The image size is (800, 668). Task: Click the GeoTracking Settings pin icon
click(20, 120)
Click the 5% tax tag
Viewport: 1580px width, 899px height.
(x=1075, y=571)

=-=-=

#### AIM OF THE EXERCISE
What you give back should match the entries above exactly.

#### FINAL ANSWER
The image size is (800, 668). Task: Click the GeoTracking Settings pin icon
click(20, 120)
Click the 5% tax tag
Viewport: 1580px width, 899px height.
(x=1075, y=571)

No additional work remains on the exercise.